■ Aim of the exercise
Repeat the records below exactly as they appear.

■ Dataset entries
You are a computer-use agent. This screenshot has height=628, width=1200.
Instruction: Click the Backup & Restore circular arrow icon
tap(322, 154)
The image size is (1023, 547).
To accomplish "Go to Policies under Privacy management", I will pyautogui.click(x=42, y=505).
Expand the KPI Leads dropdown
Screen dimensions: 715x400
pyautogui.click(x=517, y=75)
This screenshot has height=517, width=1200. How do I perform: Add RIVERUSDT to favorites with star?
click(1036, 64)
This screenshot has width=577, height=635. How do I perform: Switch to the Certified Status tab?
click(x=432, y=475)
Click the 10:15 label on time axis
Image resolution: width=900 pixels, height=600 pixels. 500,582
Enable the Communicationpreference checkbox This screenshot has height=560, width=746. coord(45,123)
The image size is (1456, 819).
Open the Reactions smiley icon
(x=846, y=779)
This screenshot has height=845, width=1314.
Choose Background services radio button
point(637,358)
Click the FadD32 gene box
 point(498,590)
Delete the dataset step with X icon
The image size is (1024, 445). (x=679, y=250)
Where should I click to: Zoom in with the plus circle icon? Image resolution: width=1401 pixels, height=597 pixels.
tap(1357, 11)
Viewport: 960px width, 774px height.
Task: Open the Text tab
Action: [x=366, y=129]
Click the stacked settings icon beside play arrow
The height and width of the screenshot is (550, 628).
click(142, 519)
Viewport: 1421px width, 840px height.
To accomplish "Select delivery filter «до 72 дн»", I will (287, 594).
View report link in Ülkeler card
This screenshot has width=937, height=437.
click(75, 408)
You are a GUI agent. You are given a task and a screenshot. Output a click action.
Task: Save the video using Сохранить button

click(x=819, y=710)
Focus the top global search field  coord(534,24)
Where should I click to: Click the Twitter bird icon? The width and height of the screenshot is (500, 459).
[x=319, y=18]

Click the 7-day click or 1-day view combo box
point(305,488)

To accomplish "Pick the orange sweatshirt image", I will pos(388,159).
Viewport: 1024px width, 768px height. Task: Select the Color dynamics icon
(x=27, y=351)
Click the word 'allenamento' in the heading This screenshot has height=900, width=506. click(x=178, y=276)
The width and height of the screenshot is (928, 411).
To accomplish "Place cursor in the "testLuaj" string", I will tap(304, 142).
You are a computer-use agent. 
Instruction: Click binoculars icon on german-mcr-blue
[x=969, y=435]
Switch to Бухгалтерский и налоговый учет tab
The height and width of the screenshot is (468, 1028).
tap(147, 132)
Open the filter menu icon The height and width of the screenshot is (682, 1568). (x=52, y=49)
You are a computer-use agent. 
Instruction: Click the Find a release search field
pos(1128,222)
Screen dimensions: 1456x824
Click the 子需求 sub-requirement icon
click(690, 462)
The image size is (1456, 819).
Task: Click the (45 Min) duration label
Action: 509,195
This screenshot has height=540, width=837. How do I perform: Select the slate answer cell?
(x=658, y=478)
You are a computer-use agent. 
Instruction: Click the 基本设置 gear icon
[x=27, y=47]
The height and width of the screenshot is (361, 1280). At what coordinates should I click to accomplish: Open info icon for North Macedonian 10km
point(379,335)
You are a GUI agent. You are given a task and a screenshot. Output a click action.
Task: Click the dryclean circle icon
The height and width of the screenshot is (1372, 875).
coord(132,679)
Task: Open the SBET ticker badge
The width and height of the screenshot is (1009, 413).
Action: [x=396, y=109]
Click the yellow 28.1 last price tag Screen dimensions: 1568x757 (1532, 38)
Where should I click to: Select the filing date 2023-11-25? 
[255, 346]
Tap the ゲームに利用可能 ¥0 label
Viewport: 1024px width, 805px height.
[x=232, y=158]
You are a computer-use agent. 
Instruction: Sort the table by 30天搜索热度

■ Reply to the exercise
You are a computer-use agent. This screenshot has height=628, width=1200.
Instruction: Click the Backup & Restore circular arrow icon
tap(322, 154)
The image size is (1023, 547).
To accomplish "Go to Policies under Privacy management", I will pyautogui.click(x=42, y=505).
Expand the KPI Leads dropdown
Screen dimensions: 715x400
pyautogui.click(x=517, y=75)
This screenshot has height=517, width=1200. How do I perform: Add RIVERUSDT to favorites with star?
click(1036, 64)
This screenshot has width=577, height=635. How do I perform: Switch to the Certified Status tab?
click(x=432, y=475)
Click the 10:15 label on time axis
Image resolution: width=900 pixels, height=600 pixels. 500,582
Enable the Communicationpreference checkbox This screenshot has height=560, width=746. coord(45,123)
The image size is (1456, 819).
Open the Reactions smiley icon
(x=846, y=779)
This screenshot has height=845, width=1314.
Choose Background services radio button
point(637,358)
Click the FadD32 gene box
 point(498,590)
Delete the dataset step with X icon
The image size is (1024, 445). (x=679, y=250)
Where should I click to: Zoom in with the plus circle icon? Image resolution: width=1401 pixels, height=597 pixels.
tap(1357, 11)
Viewport: 960px width, 774px height.
Task: Open the Text tab
Action: [x=366, y=129]
Click the stacked settings icon beside play arrow
The height and width of the screenshot is (550, 628).
click(142, 519)
Viewport: 1421px width, 840px height.
To accomplish "Select delivery filter «до 72 дн»", I will (287, 594).
View report link in Ülkeler card
This screenshot has width=937, height=437.
click(75, 408)
You are a GUI agent. You are given a task and a screenshot. Output a click action.
Task: Save the video using Сохранить button

click(x=819, y=710)
Focus the top global search field  coord(534,24)
Where should I click to: Click the Twitter bird icon? The width and height of the screenshot is (500, 459).
[x=319, y=18]

Click the 7-day click or 1-day view combo box
point(305,488)

To accomplish "Pick the orange sweatshirt image", I will pos(388,159).
Viewport: 1024px width, 768px height. Task: Select the Color dynamics icon
(x=27, y=351)
Click the word 'allenamento' in the heading This screenshot has height=900, width=506. click(x=178, y=276)
The width and height of the screenshot is (928, 411).
To accomplish "Place cursor in the "testLuaj" string", I will tap(304, 142).
You are a computer-use agent. 
Instruction: Click binoculars icon on german-mcr-blue
[x=969, y=435]
Switch to Бухгалтерский и налоговый учет tab
The height and width of the screenshot is (468, 1028).
tap(147, 132)
Open the filter menu icon The height and width of the screenshot is (682, 1568). (x=52, y=49)
You are a computer-use agent. 
Instruction: Click the Find a release search field
pos(1128,222)
Screen dimensions: 1456x824
Click the 子需求 sub-requirement icon
click(690, 462)
The image size is (1456, 819).
Task: Click the (45 Min) duration label
Action: 509,195
This screenshot has height=540, width=837. How do I perform: Select the slate answer cell?
(x=658, y=478)
You are a computer-use agent. 
Instruction: Click the 基本设置 gear icon
[x=27, y=47]
The height and width of the screenshot is (361, 1280). At what coordinates should I click to accomplish: Open info icon for North Macedonian 10km
point(379,335)
You are a GUI agent. You are given a task and a screenshot. Output a click action.
Task: Click the dryclean circle icon
The height and width of the screenshot is (1372, 875).
coord(132,679)
Task: Open the SBET ticker badge
The width and height of the screenshot is (1009, 413).
Action: [x=396, y=109]
Click the yellow 28.1 last price tag Screen dimensions: 1568x757 (1532, 38)
Where should I click to: Select the filing date 2023-11-25? 
[255, 346]
Tap the ゲームに利用可能 ¥0 label
Viewport: 1024px width, 805px height.
[x=232, y=158]
You are a computer-use agent. 
Instruction: Sort the table by 30天搜索热度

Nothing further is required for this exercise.